Start of SELECTED EXCERPT

Here we discuss the pharmacological mechanisms of the anticoagulant, anti-inflammatory and direct antiviral activities of heparin. On the basis of these critical functions of heparin, we illustrate both the preclinical and clinical evidence that heparin therapy has multiple effects for COVID-19. The therapeutic approach of using heparin to manage COVID-19 may provide a strategy to decrease SARS-CoV-2 related morbidity and mortality. Meanwhile, we also bring up the innate adverse effects of heparin and the underlying challenges of implementing heparin therapy for SARS-CoV-2 infection.

Structure and classification of heparin

Heparin is structurally one of the most complex members in the family of polysaccharides, which is constructed from the monosaccharide building blocks of Glucosamine (GlcN), Iduronic Acid (IdoA) and Glucuronic Acid (GlcA) (Casu & Lindahl, 2001). GlcN can be N-acetylated (GlcNAc) or N-sulfated (GlcNS), both of which can be further 6-O-sulfated (GlcNAc(6S) and GlcNS(6S)).GlcNS and GlcNS(6S) can also be sulfated at carbon-3(GlcNS(3S) and GlcNS(3,6S)). GlcA and IdoA can be 2-O-sulfated (GlcA(2S) and IdoA(2S)) (Fig. 1 A) (Baytas & Linhardt, 2020). Disaccharide subunits composed of the above monosaccharides form the basic sequence units of the long, linear and highly-sulfated chain of heparin. Of these, a disaccharide composed of IdoA(2S)-GlcNS(6S) accounts for the highest proportion in heparin while other combinations of monosaccharides make up the remainder (Rabenstein, 2002; Zhang et al., 2019) (Fig. 1B). With the highly-sulfated nature of the glycosaminoglycan (GAG) chain, heparin shows the highest negative charge density (∼3.3 negative charges per disaccharide) among the known biomolecules (Weiss, Esko, & Tor, 2017). Moreover, the special arrangement sequence of this negative GAG chain can create binding sites that allow heparin to selectively and strongly interact with various proteins (Esko & Lindahl, 2001). The most well-characterized interaction is the highly specific interaction of a pentasaccharide with serine protease inhibitor antithrombin-III (AT-III), which confers heparin with excellent anticoagulant activity (Fig. 1C).

Fig. 1

Structure of Heparin. (A) Monosaccharide units of heparin. (B) The dominant repeating disaccharides of heparin. (C) Schematic illustration of pentasaccharide sequence of antithrombin-III binding site.

End of SELECTED EXCERPT

(TRY IT) Please pick up the heparin text after its last sentence and continue writing it. The listing after this point is separate material, not part of the heparin text.

Start of DATA

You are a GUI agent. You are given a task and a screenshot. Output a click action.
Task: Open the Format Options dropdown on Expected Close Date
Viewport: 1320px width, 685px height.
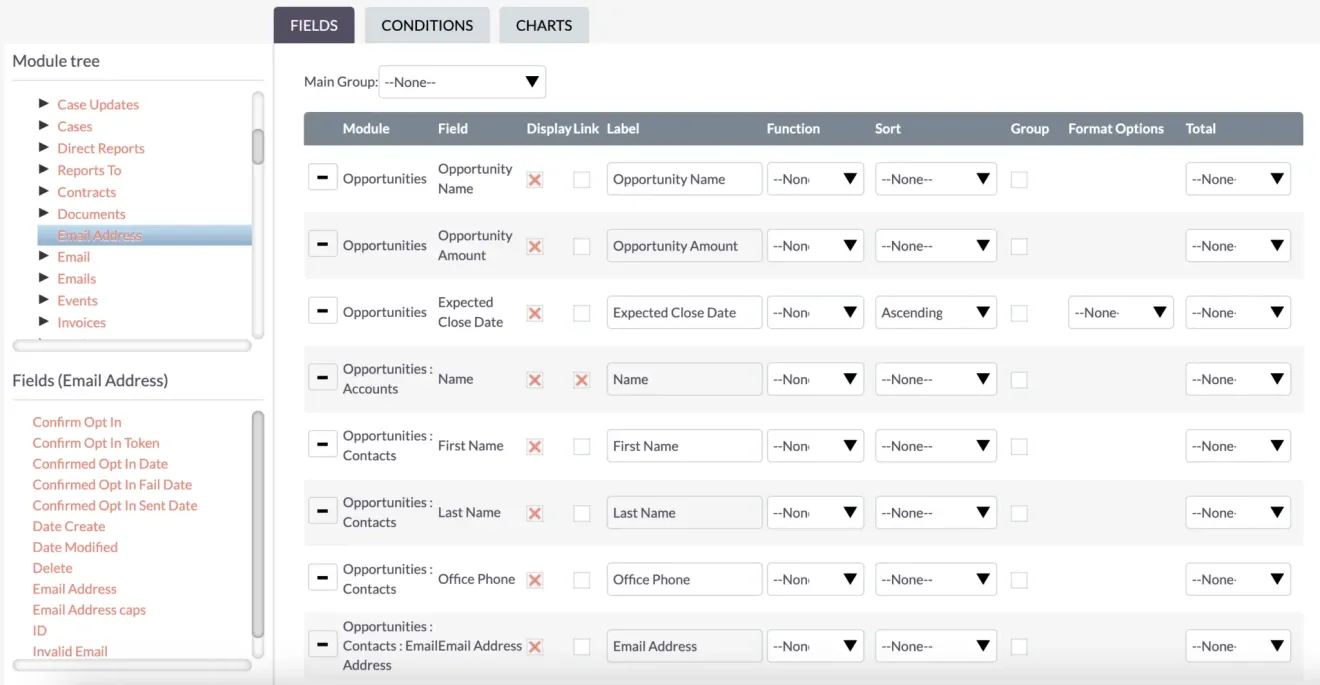coord(1120,312)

End of DATA

(RESULT OF THIS EXERCISE)
Generally, the molecular weight (MW) of heparin is between 3 to 30 kDa with an average MW of 15 kDa. According to the length of polysaccharide chain, heparin can be classified into unfractionated heparin (UFH) and low molecular weight heparin (LMWH). Because of the heterogeneous mixture of linear chains, UFH has variable biological activities (Bounameaux, 1998). LMWH is generated from UFH via different methods including chemical, physical or enzymatic depolymerization. The resulting products have a mean molecular weights of 4-5 kDa, a mix of polysaccharide chain lengths and different pharmacological properties (Merli & Groce, 2010). If there is no specific designation, heparin refers to both UFH and LMWH through the text.

Anticoagulant therapy of heparin in COVID-19

Coagulopathy in COVID-19

Clinical observations and laboratory evidence confirm that coagulopathy is a common phenomenon in COVID-19. Numerous SARS-CoV-2 infected patients who had no other risk factors for thrombosis, suffered from various thrombotic events, such as microvascular thrombosis, venous thromboembolism, pulmonary embolism, and acute arterial thrombosis (Klok et al., 2020). While the pathogenesis of coagulopathy in COVID-19 has not been fully elucidated, several mechanisms may be involved here. For many severe infections, including pulmonary infection, the main causes for coagulation disorder include excessive inflammatory cytokine production, increased levels of damage-associated molecular patterns, the stimulation of cell-death and vascular endothelial damage (Helms et al., 2020). Similarly, SARS-CoV-2 infection could induce a cytokine storm with the activation of leukocytes, endothelium and platelets, which would promote the upregulation of tissue factor, coagulation activation, thrombin generation, and fibrin formation (Engelmann & Massberg, 2013; Sara, 2011). Moreover, as SARS-CoV-2 shows high affinity to angiotensin-converting enzyme 2 (ACE2) expressed on endothelial cells, endothelial cell activation may be a specific mechanism for COVID-19-inducedthrombosis (Zhang, Penninger, Li, Zhong, & Slutsky, 2020). In addition, profound hypoxemia has been observed in COVID-19, which may result in vasoconstriction, reducing blood flow and promoting vascular occlusion (Grimmer & Kuebler, 2017). Hypoxia also activates hypoxia-inducible factors and decreases hydroxylation, resulting in the induction or inhibition of many genes including plasminogen-activator inhibitor-1 (PAI-1) and tissue factor (Gupta, Zhao, & Evans, 2019).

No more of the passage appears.